# What the task asks
Please put every line of the listing below into a JSON list of strings, one string per line, leaving out the blank lines.

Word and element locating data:
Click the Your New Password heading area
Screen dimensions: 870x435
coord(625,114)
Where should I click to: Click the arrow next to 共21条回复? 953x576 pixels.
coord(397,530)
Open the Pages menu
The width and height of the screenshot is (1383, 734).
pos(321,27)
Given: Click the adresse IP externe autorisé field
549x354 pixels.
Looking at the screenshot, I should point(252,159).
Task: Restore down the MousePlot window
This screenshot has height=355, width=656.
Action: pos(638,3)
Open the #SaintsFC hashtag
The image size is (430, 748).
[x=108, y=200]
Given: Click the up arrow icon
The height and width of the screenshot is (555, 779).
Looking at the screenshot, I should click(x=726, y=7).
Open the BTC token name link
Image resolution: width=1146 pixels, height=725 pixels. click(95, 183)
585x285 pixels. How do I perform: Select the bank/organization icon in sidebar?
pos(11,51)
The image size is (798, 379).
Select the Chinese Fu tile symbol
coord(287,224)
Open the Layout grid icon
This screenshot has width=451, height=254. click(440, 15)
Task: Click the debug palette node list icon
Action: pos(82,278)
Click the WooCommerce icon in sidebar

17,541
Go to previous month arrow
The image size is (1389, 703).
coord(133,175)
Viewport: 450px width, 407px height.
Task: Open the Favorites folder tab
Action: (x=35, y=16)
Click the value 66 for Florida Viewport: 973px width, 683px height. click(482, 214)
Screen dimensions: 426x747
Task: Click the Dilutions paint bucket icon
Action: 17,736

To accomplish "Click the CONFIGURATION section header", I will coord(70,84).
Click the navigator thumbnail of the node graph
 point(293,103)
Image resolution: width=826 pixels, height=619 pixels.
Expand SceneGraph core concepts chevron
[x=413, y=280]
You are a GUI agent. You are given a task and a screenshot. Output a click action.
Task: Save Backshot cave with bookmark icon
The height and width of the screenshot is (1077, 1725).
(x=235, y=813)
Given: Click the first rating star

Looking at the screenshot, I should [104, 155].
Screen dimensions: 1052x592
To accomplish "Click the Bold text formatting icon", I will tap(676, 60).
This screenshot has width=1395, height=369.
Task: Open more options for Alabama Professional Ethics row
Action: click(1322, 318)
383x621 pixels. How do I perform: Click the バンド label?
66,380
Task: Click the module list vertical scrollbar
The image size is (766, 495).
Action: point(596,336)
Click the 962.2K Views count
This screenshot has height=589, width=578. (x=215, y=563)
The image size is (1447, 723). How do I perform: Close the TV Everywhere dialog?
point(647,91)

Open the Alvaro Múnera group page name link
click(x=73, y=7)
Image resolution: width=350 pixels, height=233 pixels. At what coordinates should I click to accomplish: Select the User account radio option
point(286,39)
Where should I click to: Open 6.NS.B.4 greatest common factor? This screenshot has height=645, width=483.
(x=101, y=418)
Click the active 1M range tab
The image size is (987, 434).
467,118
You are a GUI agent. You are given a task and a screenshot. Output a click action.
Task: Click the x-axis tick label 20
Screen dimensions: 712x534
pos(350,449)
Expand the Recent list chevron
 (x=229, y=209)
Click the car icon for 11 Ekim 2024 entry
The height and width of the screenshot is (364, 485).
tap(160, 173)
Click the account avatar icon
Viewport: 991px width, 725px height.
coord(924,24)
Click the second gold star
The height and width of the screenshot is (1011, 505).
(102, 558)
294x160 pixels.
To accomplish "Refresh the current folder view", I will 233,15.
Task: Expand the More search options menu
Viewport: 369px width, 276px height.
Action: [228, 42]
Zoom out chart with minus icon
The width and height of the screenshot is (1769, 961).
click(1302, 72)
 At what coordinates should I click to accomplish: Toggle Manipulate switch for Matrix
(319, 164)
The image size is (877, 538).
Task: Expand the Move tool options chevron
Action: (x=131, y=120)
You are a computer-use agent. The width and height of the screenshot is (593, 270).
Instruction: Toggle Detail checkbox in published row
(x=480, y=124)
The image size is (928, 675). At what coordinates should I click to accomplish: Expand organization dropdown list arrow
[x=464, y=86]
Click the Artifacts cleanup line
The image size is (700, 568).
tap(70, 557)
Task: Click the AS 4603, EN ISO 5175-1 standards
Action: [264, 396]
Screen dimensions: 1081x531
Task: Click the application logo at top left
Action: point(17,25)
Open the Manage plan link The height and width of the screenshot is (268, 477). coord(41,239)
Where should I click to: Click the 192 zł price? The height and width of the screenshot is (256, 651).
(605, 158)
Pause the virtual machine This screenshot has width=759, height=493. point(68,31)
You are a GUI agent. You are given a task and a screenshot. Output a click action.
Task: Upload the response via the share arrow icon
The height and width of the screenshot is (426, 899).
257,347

# The response
[
  "Click the Your New Password heading area",
  "Screen dimensions: 870x435",
  "coord(625,114)",
  "Where should I click to: Click the arrow next to 共21条回复? 953x576 pixels.",
  "coord(397,530)",
  "Open the Pages menu",
  "The width and height of the screenshot is (1383, 734).",
  "pos(321,27)",
  "Given: Click the adresse IP externe autorisé field",
  "549x354 pixels.",
  "Looking at the screenshot, I should point(252,159).",
  "Task: Restore down the MousePlot window",
  "This screenshot has height=355, width=656.",
  "Action: pos(638,3)",
  "Open the #SaintsFC hashtag",
  "The image size is (430, 748).",
  "[x=108, y=200]",
  "Given: Click the up arrow icon",
  "The height and width of the screenshot is (555, 779).",
  "Looking at the screenshot, I should click(x=726, y=7).",
  "Open the BTC token name link",
  "Image resolution: width=1146 pixels, height=725 pixels. click(95, 183)",
  "585x285 pixels. How do I perform: Select the bank/organization icon in sidebar?",
  "pos(11,51)",
  "The image size is (798, 379).",
  "Select the Chinese Fu tile symbol",
  "coord(287,224)",
  "Open the Layout grid icon",
  "This screenshot has width=451, height=254. click(440, 15)",
  "Task: Click the debug palette node list icon",
  "Action: pos(82,278)",
  "Click the WooCommerce icon in sidebar",
  "17,541",
  "Go to previous month arrow",
  "The image size is (1389, 703).",
  "coord(133,175)",
  "Viewport: 450px width, 407px height.",
  "Task: Open the Favorites folder tab",
  "Action: (x=35, y=16)",
  "Click the value 66 for Florida Viewport: 973px width, 683px height. click(482, 214)",
  "Screen dimensions: 426x747",
  "Task: Click the Dilutions paint bucket icon",
  "Action: 17,736",
  "To accomplish \"Click the CONFIGURATION section header\", I will coord(70,84).",
  "Click the navigator thumbnail of the node graph",
  " point(293,103)",
  "Image resolution: width=826 pixels, height=619 pixels.",
  "Expand SceneGraph core concepts chevron",
  "[x=413, y=280]",
  "You are a GUI agent. You are given a task and a screenshot. Output a click action.",
  "Task: Save Backshot cave with bookmark icon",
  "The height and width of the screenshot is (1077, 1725).",
  "(x=235, y=813)",
  "Given: Click the first rating star",
  "Looking at the screenshot, I should [104, 155].",
  "Screen dimensions: 1052x592",
  "To accomplish \"Click the Bold text formatting icon\", I will tap(676, 60).",
  "This screenshot has width=1395, height=369.",
  "Task: Open more options for Alabama Professional Ethics row",
  "Action: click(1322, 318)",
  "383x621 pixels. How do I perform: Click the バンド label?",
  "66,380",
  "Task: Click the module list vertical scrollbar",
  "The image size is (766, 495).",
  "Action: point(596,336)",
  "Click the 962.2K Views count",
  "This screenshot has height=589, width=578. (x=215, y=563)",
  "The image size is (1447, 723). How do I perform: Close the TV Everywhere dialog?",
  "point(647,91)",
  "Open the Alvaro Múnera group page name link",
  "click(x=73, y=7)",
  "Image resolution: width=350 pixels, height=233 pixels. At what coordinates should I click to accomplish: Select the User account radio option",
  "point(286,39)",
  "Where should I click to: Open 6.NS.B.4 greatest common factor? This screenshot has height=645, width=483.",
  "(x=101, y=418)",
  "Click the active 1M range tab",
  "The image size is (987, 434).",
  "467,118",
  "You are a GUI agent. You are given a task and a screenshot. Output a click action.",
  "Task: Click the x-axis tick label 20",
  "Screen dimensions: 712x534",
  "pos(350,449)",
  "Expand the Recent list chevron",
  " (x=229, y=209)",
  "Click the car icon for 11 Ekim 2024 entry",
  "The height and width of the screenshot is (364, 485).",
  "tap(160, 173)",
  "Click the account avatar icon",
  "Viewport: 991px width, 725px height.",
  "coord(924,24)",
  "Click the second gold star",
  "The height and width of the screenshot is (1011, 505).",
  "(102, 558)",
  "294x160 pixels.",
  "To accomplish \"Refresh the current folder view\", I will 233,15.",
  "Task: Expand the More search options menu",
  "Viewport: 369px width, 276px height.",
  "Action: [228, 42]",
  "Zoom out chart with minus icon",
  "The width and height of the screenshot is (1769, 961).",
  "click(1302, 72)",
  " At what coordinates should I click to accomplish: Toggle Manipulate switch for Matrix",
  "(319, 164)",
  "The image size is (877, 538).",
  "Task: Expand the Move tool options chevron",
  "Action: (x=131, y=120)",
  "You are a computer-use agent. The width and height of the screenshot is (593, 270).",
  "Instruction: Toggle Detail checkbox in published row",
  "(x=480, y=124)",
  "The image size is (928, 675). At what coordinates should I click to accomplish: Expand organization dropdown list arrow",
  "[x=464, y=86]",
  "Click the Artifacts cleanup line",
  "The image size is (700, 568).",
  "tap(70, 557)",
  "Task: Click the AS 4603, EN ISO 5175-1 standards",
  "Action: [264, 396]",
  "Screen dimensions: 1081x531",
  "Task: Click the application logo at top left",
  "Action: point(17,25)",
  "Open the Manage plan link The height and width of the screenshot is (268, 477). coord(41,239)",
  "Where should I click to: Click the 192 zł price? The height and width of the screenshot is (256, 651).",
  "(605, 158)",
  "Pause the virtual machine This screenshot has width=759, height=493. point(68,31)",
  "You are a GUI agent. You are given a task and a screenshot. Output a click action.",
  "Task: Upload the response via the share arrow icon",
  "The height and width of the screenshot is (426, 899).",
  "257,347"
]